Morrison and Murdoch say this was too large. The truth is we calculated the quantum based on the estimated size of the contraction in GDP and we barely came through 2009 by the skin of our teeth. They also say it went too long. But in 2009-10 most developed countries were still languishing in recession.

Then there is old faithful: waste. Mind you, after sports rorts, a bit rich. But the implementation taskforce of the school modernisation program concluded it was well targeted. And Abbott’s royal commission into the insulation program found that four tragic deaths were the responsibility of subcontractors who failed to adhere to the law, for which they were prosecuted. It also found the rate of ceiling fires was no higher than had previously been the case.

But the proof of the pudding, as Morrison is about to discover, lies in the eating. Uniquely among major developed economies, we avoided recession; unemployment remained just over 5 per cent; no banks went under; no depositors lost their savings; and debt and deficit levels were among the lowest in the OECD as evidenced by the AAA ratings secured from all three ratings agencies.

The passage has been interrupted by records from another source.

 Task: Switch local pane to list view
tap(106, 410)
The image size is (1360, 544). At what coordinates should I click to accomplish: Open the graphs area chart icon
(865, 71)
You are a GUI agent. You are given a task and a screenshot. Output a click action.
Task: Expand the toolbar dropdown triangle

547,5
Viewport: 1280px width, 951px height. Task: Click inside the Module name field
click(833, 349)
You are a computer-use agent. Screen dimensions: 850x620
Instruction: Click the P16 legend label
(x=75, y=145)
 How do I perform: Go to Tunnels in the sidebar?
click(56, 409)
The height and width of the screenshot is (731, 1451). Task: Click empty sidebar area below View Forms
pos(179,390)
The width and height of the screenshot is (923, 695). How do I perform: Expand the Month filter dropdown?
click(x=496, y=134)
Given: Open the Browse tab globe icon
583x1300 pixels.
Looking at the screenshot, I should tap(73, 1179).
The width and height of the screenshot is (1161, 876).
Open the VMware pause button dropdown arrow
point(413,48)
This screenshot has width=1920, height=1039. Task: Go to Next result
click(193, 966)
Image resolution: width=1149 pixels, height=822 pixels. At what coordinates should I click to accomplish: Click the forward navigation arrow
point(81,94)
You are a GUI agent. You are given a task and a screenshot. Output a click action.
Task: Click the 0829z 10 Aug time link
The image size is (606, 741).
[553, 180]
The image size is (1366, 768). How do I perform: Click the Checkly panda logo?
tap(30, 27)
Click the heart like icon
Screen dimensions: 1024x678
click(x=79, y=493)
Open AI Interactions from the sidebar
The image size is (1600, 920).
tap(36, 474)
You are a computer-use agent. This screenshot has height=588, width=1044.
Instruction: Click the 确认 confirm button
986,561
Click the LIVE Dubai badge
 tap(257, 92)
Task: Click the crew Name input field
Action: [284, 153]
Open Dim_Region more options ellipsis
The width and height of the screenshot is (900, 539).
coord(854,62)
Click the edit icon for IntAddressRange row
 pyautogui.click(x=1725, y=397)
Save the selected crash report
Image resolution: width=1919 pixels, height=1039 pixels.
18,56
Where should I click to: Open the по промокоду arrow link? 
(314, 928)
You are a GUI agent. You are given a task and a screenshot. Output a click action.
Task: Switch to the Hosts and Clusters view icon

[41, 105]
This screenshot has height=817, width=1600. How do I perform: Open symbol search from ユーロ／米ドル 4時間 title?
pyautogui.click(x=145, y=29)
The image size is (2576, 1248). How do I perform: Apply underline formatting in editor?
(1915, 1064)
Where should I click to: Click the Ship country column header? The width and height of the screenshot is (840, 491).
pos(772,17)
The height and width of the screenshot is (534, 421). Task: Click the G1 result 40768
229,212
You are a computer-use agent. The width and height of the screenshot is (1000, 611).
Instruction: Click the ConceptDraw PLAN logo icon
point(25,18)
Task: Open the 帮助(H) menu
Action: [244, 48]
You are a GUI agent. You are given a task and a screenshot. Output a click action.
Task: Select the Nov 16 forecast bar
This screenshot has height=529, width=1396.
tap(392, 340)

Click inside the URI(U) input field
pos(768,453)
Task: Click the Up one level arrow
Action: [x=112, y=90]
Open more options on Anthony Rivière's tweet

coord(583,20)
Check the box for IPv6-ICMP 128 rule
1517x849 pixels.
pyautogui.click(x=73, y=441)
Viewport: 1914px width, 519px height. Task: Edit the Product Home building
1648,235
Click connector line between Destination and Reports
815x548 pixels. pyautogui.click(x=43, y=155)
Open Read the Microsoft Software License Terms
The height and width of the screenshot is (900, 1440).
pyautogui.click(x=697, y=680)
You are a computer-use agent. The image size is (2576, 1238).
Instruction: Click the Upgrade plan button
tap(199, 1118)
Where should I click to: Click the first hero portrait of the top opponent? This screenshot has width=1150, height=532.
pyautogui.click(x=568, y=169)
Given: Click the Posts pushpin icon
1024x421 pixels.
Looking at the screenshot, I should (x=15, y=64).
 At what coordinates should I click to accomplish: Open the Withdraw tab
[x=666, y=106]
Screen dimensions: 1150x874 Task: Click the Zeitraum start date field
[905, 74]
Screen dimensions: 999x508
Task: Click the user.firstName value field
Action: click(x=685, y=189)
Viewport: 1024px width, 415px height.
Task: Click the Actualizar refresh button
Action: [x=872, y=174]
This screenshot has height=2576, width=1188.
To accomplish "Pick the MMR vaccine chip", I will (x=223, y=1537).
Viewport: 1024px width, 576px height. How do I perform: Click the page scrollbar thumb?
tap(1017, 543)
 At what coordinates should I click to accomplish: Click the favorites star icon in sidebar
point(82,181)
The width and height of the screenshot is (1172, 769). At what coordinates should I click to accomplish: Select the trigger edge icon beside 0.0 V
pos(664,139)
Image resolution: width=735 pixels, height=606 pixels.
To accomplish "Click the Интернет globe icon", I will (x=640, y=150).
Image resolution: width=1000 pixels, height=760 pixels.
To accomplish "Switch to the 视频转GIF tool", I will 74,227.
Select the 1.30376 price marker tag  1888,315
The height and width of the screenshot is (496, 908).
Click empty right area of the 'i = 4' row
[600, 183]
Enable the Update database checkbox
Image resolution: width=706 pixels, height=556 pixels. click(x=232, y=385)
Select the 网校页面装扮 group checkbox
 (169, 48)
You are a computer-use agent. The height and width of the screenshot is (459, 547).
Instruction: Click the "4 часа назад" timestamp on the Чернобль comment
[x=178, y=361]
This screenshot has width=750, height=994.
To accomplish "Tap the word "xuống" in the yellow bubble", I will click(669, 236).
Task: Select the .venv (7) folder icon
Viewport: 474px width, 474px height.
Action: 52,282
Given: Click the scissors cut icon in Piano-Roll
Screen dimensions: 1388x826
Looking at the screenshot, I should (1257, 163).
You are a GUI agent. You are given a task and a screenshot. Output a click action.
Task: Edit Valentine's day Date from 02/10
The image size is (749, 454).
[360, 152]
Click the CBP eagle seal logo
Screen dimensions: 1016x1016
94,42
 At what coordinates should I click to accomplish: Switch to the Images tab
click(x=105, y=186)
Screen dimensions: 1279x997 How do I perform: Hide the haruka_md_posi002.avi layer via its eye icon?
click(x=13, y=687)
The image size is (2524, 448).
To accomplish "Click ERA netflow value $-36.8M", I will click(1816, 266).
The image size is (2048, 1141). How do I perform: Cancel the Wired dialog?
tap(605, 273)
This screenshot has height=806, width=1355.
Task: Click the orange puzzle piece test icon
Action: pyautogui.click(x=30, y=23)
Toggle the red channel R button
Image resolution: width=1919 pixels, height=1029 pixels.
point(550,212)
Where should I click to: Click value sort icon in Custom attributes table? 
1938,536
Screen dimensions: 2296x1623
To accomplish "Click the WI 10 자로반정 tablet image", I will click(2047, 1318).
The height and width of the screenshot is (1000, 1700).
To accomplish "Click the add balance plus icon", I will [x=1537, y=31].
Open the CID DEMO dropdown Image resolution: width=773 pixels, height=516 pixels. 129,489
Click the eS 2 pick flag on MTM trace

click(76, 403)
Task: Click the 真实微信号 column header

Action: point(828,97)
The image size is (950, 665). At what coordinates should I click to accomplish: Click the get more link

As the OECD noted: ‘The effectiveness of the stimulus stemmed from the speed with which it was introduced. This limited the weakening of demand in late 2008 and 2009.”

But Morrison, like his predecessors, has always depicted the stimulus strategy as the anti-Christ. It’s a mantra. They’ve never had the intellectual honesty to concede it actually worked. Had we not done it, the price of recession under them would have been a bigger collapse in revenues because of lower growth, a greater call on unemployment benefits, and still a big budget deficit and increased public debt. The truth, however, has never fitted the political script.

Despite the long-time urgings of the RBA, Morrison painted himself into a political corner of his own making by ruling out fiscal stimulus altogether. Then he ruled out cash payments. And now he has had to crab-walk away from both.

I fully accept it’s hard to see where this new crisis will end. Particularly its impact on cash flow in the most exposed industries. Multiple variables are at play. But wisdom lies in preserving all your policy options to deal with a crisis. Not to tie your policy hands because of what has always been nothing more than a political marketing ploy – the demonisation of stimulus. And Scotty from Marketing knows it.